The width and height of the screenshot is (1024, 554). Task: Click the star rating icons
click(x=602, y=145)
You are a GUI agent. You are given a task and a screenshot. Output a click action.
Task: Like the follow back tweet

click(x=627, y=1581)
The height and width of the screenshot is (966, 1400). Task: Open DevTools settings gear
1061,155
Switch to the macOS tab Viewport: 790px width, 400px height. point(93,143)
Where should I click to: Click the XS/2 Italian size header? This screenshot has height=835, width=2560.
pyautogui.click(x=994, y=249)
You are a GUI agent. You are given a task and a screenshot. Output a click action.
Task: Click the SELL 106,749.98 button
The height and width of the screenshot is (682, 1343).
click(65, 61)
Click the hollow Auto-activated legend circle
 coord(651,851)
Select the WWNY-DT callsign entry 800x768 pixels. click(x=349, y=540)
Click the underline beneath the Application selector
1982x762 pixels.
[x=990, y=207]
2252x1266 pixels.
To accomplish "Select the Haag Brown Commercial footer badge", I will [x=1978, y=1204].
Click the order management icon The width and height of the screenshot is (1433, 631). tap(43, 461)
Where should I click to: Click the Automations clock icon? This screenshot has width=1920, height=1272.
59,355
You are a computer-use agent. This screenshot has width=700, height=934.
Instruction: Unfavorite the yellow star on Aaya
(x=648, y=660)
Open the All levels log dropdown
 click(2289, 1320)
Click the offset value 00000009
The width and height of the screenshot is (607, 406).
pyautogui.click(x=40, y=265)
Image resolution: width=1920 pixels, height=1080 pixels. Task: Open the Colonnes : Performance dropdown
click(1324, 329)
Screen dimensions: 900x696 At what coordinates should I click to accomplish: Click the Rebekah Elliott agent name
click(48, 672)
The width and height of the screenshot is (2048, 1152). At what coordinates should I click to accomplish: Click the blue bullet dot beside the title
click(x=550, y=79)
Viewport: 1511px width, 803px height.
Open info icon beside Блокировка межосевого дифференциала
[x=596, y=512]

» Task instructions
Copy out the entries word for word, starting with the line that contains "Where should I click to: Click the XS/2" and going on through the line that contains "Select the WWNY-DT".

» Response
Where should I click to: Click the XS/2 Italian size header? This screenshot has height=835, width=2560.
pyautogui.click(x=994, y=249)
You are a GUI agent. You are given a task and a screenshot. Output a click action.
Task: Click the SELL 106,749.98 button
The height and width of the screenshot is (682, 1343).
click(65, 61)
Click the hollow Auto-activated legend circle
 coord(651,851)
Select the WWNY-DT callsign entry 800x768 pixels. click(x=349, y=540)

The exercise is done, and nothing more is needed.